Source data:
Segment Open
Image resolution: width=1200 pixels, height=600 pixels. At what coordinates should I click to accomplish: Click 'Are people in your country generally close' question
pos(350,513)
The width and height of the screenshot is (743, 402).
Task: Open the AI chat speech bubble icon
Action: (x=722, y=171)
Segment Closed
Work request:
Reproduce the listing above character for character.

Task response:
Image resolution: width=1200 pixels, height=600 pixels. At what coordinates should I click to accomplish: Click 'Are people in your country generally close' question
pos(350,513)
The width and height of the screenshot is (743, 402).
Task: Open the AI chat speech bubble icon
Action: (x=722, y=171)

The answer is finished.